Working your ass off isn’t bleak – it’s quite the opposite. Provided there’s a purpose, sprinting at an unsustainable pace is an act of tremendous optimism. A mindset of premature retirement might sound rosy, but in truth it’s deeply cynical and extraordinarily insidious – much more so than being overpaid or overpraised, and much harder to correct.

But back to the concept of caring about work-life balance at the limit, how do you know where the limit is? Isn’t life fundamentally uncertain? Here’s what I’ve come to realize: you can’t pre-emptively retire without doing the work that makes you appreciate the chance to rest. Maybe you can, but assuming you have something to contribute, it’s going to be an empty reward. Sacrificing your potential to comfort isn’t a hedge against an early death – it IS an early death. As Emerson wrote in Self-Reliance, "Life only avails, not the having lived. Power ceases in the instant of repose; it resides in the moment of transition from a past to a new state, in the shooting of the gulf, in the darting to an aim.” 

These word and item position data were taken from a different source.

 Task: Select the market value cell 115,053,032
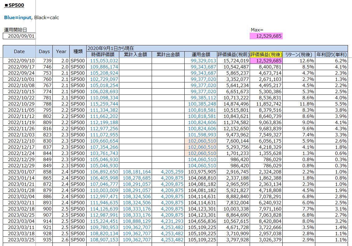[104, 61]
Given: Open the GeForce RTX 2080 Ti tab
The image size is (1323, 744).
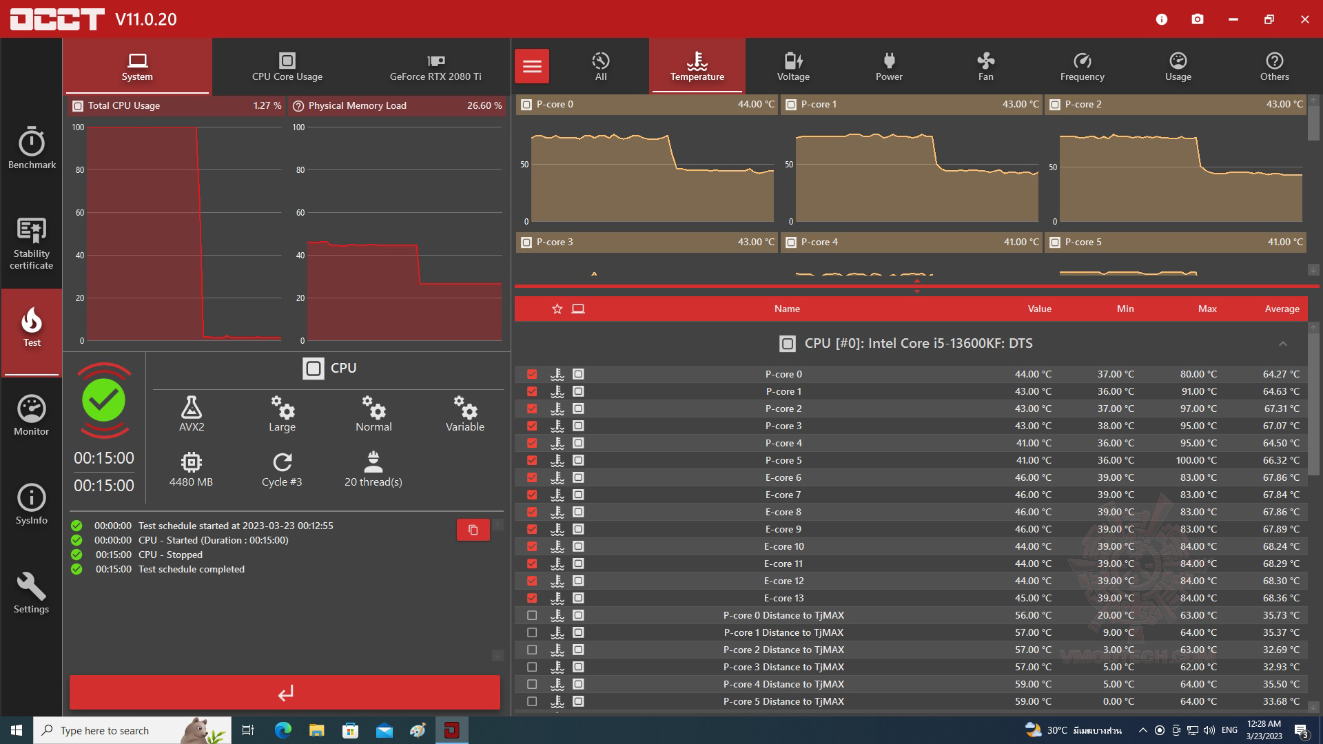Looking at the screenshot, I should 435,67.
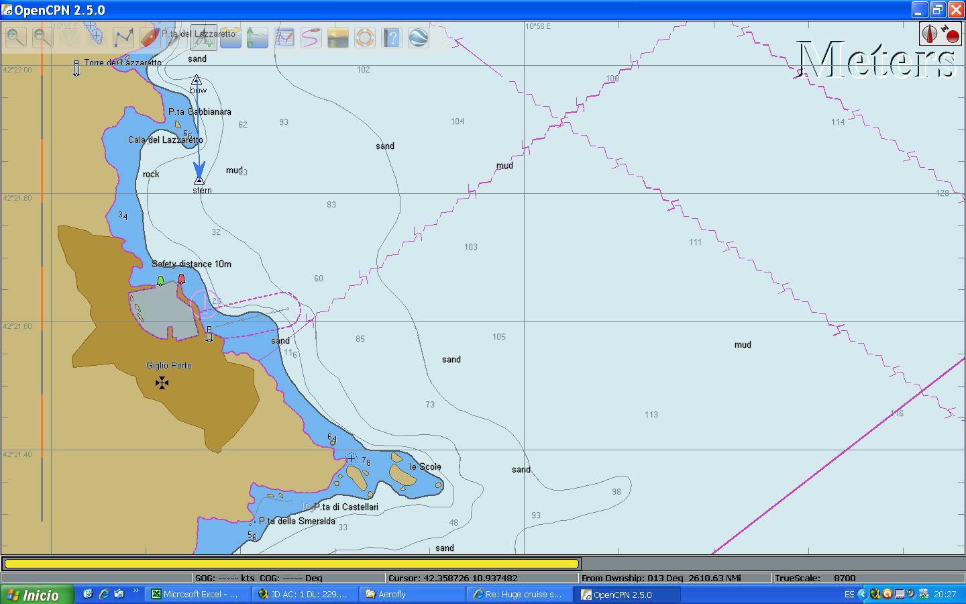Viewport: 966px width, 604px height.
Task: Change color scheme with sunset icon
Action: 338,38
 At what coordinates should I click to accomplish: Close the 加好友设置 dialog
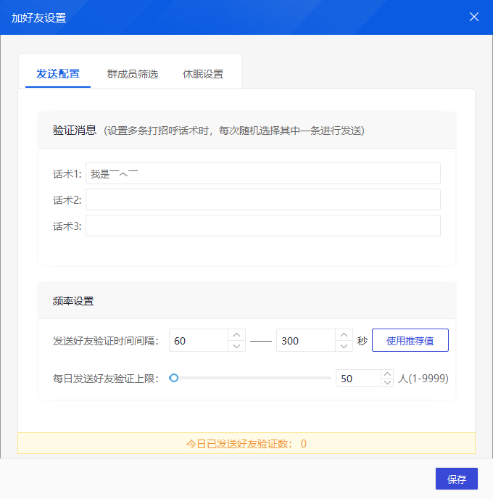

We’ve been told over and over to choose life over work in order to achieve balance. I’m urging you, especially at the dawn of your career, to  instead choose life over balance, and make the work so meaningful that you wouldn’t want it to exist as a distinct concept. This is how you ensure that your future remains yours.

64 responses
Great post Shyam. Grit is proportional to purpose. The more suffering has meaning, the more you are likely to endure. Viktor Frankl was right when he said "“Those who have a 'why' to live, can bear with almost any 'how'.” The conventional wisdom says that we should separate our life's purpose from our work's purpose, with work's purpose being less important. But every truly fulfilled person I have met understands that dichotomy is false, the refuge of the consultant and confused. There is only purpose, and it should infuse and animate every part of your life. My question is: who do you trust to help you to evolve by sorting through your confusion? Without that support you will likely retreat to the conventional wisdom that leads to unfulfilling life and work.